= Leave (U.S. military) =

Permission to be away from one's unit for a specific period of time

In the United States's military, leave is permission to be away from one's unit for a specific period of time. This includes all six service branches of the military and the National Oceanic and Atmospheric Administration (NOAA).

== Entitlement ==
Under normal circumstances, all personnel are granted 30 days of leave per year. This time is usually used for vacations and other extended time periods away from the service that are longer than three days or need to be taken in the middle of the week. Leave is accumulated at the rate of 2.5 days per month. A member's leave is annotated in the monthly Leave and Earnings Statement.

Under , civilian federal employees who are reservists are allowed “15 days” of annual paid leave for reserve or National Guard training. Prior to 2000, the Justice Department, as had other federal agencies, included days employees were not scheduled to work but would be at reserve training when calculating how much leave an employee used. This miscalculation resulted in the federal appeal of Butterbaugh v. Department of Justice, 336 F.3d 1332 (Fed. Cir. 2003). The Butterbaugh Decision changed things for these reservists and would result in many more federal employees finding their reservist time wrongly charged.

== Leave and passes ==
Leave and passes are terms to describe days off work. A typical weekend day off is also known as a regular pass. Up to four consecutive days off can be either leave days or pass days. Leave days are deducted from the Service Member's 30 annual days off. Pass days are not deducted. Five or more days off must be deducted as leave. Leave and pass days can now be taken consecutively, as long as the Service Member is in the local area to sign back in from or on leave; for example, a Service Member may put in for a 4-day pass over the 4th of July weekend, and utilize leave starting the day after the 4-day weekend, as long as the service member personally signs in or out on leave.

If leave is taken through a weekend, Saturday and Sunday are also deducted as leave days. For example, a Service Member who takes leave from Thursday to the following Tuesday will be deducted six days of leave for Thursday, Friday, Saturday, Sunday, Monday, and Tuesday.

Passes can also be awarded to Service Members for particular achievements. Although passes may be taken for up to 4 days, 3 day passes are granted on most occasions. When 3 day passes are awarded, they are most commonly taken over a weekend giving the Service Member one duty day off.
One or 2 day passes can also be granted for exceptional circumstances during the duty week; for example, a Service Member can be given a pass for a Wednesday in order to accompany their several children for school physicals, or a Wednesday-Thursday if the Service Member is having to travel overnight for an appointment or event.

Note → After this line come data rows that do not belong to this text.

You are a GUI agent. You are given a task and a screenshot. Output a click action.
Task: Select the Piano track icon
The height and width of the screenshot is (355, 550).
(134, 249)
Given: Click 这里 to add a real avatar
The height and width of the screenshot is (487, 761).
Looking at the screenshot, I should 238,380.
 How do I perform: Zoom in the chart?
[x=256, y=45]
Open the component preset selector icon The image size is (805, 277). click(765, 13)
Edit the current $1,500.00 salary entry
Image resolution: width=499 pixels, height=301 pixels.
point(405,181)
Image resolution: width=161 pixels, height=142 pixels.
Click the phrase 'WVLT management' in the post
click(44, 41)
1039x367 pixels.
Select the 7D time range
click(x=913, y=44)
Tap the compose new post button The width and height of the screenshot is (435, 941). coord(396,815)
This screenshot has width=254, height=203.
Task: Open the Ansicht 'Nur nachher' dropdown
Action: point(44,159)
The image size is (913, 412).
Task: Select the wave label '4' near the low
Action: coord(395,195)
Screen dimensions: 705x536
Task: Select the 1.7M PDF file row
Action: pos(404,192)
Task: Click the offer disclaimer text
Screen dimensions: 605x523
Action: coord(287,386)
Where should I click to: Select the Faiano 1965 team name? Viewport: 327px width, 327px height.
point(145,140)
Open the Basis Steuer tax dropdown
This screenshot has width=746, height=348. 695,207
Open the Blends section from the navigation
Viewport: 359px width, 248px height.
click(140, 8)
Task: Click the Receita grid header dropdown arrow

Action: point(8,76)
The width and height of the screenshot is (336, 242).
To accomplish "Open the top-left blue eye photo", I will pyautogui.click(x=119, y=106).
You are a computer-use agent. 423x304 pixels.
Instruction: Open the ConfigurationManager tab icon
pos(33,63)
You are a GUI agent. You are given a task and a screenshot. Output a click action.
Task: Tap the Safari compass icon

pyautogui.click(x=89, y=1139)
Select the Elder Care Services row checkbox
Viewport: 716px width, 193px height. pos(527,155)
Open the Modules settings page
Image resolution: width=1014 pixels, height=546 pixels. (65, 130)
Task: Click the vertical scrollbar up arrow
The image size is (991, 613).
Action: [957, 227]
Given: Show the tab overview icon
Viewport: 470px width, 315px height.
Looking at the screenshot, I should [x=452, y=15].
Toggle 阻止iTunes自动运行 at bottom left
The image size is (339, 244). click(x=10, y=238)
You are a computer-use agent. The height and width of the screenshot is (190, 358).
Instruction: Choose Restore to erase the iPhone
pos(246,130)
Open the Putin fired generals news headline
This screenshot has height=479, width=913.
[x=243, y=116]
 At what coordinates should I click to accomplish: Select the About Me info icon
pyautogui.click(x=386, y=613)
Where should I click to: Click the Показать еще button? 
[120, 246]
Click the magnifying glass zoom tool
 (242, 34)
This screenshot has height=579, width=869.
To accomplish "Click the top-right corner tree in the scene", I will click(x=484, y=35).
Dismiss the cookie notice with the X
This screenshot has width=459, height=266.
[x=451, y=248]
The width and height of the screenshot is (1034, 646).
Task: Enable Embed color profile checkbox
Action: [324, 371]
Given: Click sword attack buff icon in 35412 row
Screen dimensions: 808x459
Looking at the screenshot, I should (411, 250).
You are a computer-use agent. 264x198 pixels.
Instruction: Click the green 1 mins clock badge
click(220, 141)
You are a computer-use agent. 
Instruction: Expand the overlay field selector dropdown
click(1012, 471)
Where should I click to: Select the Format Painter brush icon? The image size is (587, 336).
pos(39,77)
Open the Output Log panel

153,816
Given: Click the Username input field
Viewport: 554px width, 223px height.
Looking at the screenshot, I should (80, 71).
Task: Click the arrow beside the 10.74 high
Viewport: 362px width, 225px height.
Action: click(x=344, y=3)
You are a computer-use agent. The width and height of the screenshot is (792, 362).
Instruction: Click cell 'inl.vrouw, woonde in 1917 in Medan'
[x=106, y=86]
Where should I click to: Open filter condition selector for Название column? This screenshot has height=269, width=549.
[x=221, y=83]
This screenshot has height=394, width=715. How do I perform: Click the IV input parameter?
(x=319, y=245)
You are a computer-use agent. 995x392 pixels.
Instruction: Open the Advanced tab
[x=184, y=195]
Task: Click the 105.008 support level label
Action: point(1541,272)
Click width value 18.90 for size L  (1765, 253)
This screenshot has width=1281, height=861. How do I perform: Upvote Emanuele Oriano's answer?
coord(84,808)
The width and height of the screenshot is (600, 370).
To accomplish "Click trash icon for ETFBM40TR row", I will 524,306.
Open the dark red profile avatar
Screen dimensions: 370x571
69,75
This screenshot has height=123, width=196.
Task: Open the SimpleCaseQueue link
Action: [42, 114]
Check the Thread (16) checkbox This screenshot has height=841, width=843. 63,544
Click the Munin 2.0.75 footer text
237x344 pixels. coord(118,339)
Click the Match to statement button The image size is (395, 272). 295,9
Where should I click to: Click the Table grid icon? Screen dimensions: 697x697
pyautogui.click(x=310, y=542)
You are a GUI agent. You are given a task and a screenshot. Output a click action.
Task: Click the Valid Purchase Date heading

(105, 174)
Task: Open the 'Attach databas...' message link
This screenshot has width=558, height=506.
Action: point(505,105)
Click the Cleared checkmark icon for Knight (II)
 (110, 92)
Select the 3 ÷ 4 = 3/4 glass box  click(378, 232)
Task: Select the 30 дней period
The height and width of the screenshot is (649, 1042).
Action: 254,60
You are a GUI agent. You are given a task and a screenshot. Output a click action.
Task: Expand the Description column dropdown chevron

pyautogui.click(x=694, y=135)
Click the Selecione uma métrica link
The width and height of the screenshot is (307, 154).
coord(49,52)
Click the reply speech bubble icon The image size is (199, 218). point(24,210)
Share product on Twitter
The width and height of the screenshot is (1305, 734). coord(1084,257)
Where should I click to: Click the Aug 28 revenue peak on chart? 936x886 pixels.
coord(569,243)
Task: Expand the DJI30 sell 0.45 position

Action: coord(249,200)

== Absent without leave ==
Absent without leave (AWOL) is considered employee misconduct and an attendance issue. This means a Service Member is absent from his/her assigned duty and the absences was not authorized and/or was denied.

== Types of leave ==
The four most common types of leave are:
- Ordinary leave which is regular chargeable leave time.
- Emergency leave which is processed more quickly due to an emergency situation but still treated as chargeable leave.
- Convalescent leave which is non-chargeable and only allowed with a doctor's signature that states the servicemember cannot return to duty for an extended period of time.
- Excess Leave (see AR 600-8-10)
- Permissive TDY (Temporary Duty), which is non-chargeable and is only used while traveling between stations while using their leave for government related purposes. Servicemembers using PTDY (Permissive TDY) are not charged while on leave but are also not granted travel pay. Permissive TDY is typically used when PCSing (Permanent Change of Station) and can be granted to a service member when looking for a place to live. Typically for only 10 days.

== Rollover ==
Leave time will "rollover" from year to year. A servicemember may carry up to 60 days of leave before he or she must take it. Leave in excess of 60 days is known as "Use or Lose": if the servicemember does not use the excess leave by October 1 (the beginning of the new fiscal and training year), he or she will lose it (this was extended from 60 days to 75 from June 27, 2008 until 30 September 2015). Under certain circumstances, the use or lose threshold may be extended to 80 days, if the member is unable to take leave due to duty requirements, usually because of a deployment. If a servicemember leaves the military without having used all his or her leave time, the unused days are paid for at the member's regular rate of pay upon separation. Conversely, though the situation is less common, pay will be deducted as excess leave on separation if too many days were taken.

== Block leave ==
Block leave refers to time when most or all of the unit takes leave at the same time (as a "block"). Commonly, block leave time is allowed during the summer and Christmas holidays, and before and after deployments.

== Terminal leave ==
Prior to separation or retirement from the military, a member may take the remainder of the leave accumulated. For instance, if a member's separation/retirement date is June 30, and the member has 30 days of leave accrued, the member may go on "terminal leave" beginning June 1. All outprocessing from the service would need to be accomplished prior to June 1. Once entering "terminal leave", he/she would have no further military duties, but would still collect a paycheck and other entitlements such as basic allowance for housing, basic allowance for subsistence, and medical coverage, through the official separation/retirement date of June 30.